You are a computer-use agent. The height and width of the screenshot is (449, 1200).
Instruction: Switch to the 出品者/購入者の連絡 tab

* * *

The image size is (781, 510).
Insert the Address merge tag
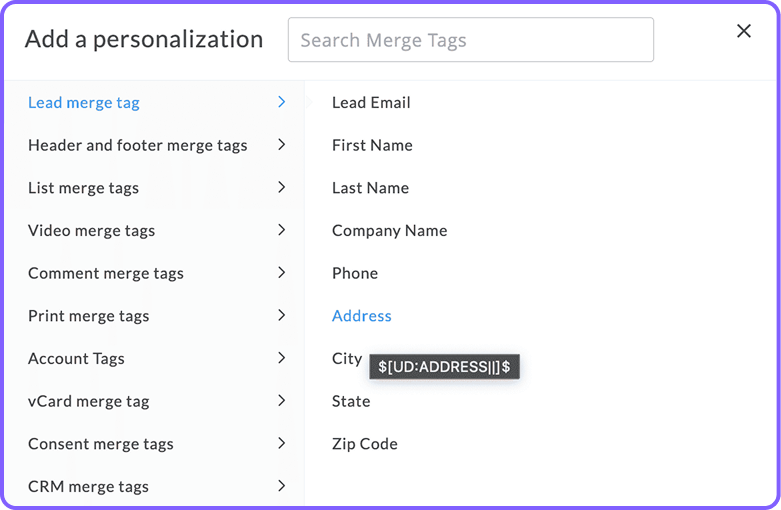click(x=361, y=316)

# Required action
There is a line with "You are a computer-use" and a line with "Instruction: Switch to the 出品者/購入者の連絡 tab" above. Copy exactly those two lines and all lines between them, with nothing else.

# Answer to this task
You are a computer-use agent. The height and width of the screenshot is (449, 1200).
Instruction: Switch to the 出品者/購入者の連絡 tab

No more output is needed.